While X9.31-style PRNGs are known to be fragile, I currently do not see an easy way to do passive decryption of VPN traffic using the above ScreenOS Dual_EC backdoor, even if the value e were known to me. Although recovering the internal state of the Dual_EC generator will allow reduce the entropy of PRNG output to at most 32 bits (the timer value), there just is not any direct output of Dual_EC visible that allows to recover its internal state.

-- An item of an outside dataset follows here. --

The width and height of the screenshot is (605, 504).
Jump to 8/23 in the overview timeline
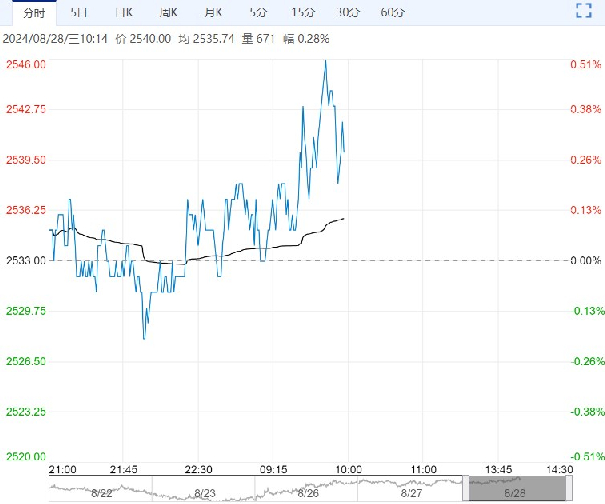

Maybe I am missing a direct leak of Dual_EC somewhere output, maybe I am overlooking an attack on the above X9.31 construction or the cascaded PRNG that does not involve breaking 3DES; maybe there’s another subtle change in the code that I am missing which breaks the whole thing. Juniper clearly stated that a change starting in 6.3.0r12 enables passive decryption of VPN traffic; given the fact that in the patched 6.3.0r12b version they reverted the point Q to the on contained in ScreenOS 6.3.0r11, it seems very likely that a changed and reverted point for the Dual_EC generator gives rise to this vulnerability. Last but not least (and I rate this as extremely unlikely given the nature of the backdoor), maybe 6.3.0r12 does not contain a fully enabled backdoor yet?

Even though I do not have answers now, I am confident that getting more eyes on this problem can shed light on this. My next step is to try to attach a JTAG debugger to the SSG 20 to see whether I am missing any Dual_EC leaks.

Kudos to my tweeps Matthew Green, Adam Langley and HD Moore for the lively discussion on this matter.

I am back do other projects now, but I do not think I can stop my subconsciousness thinking about this.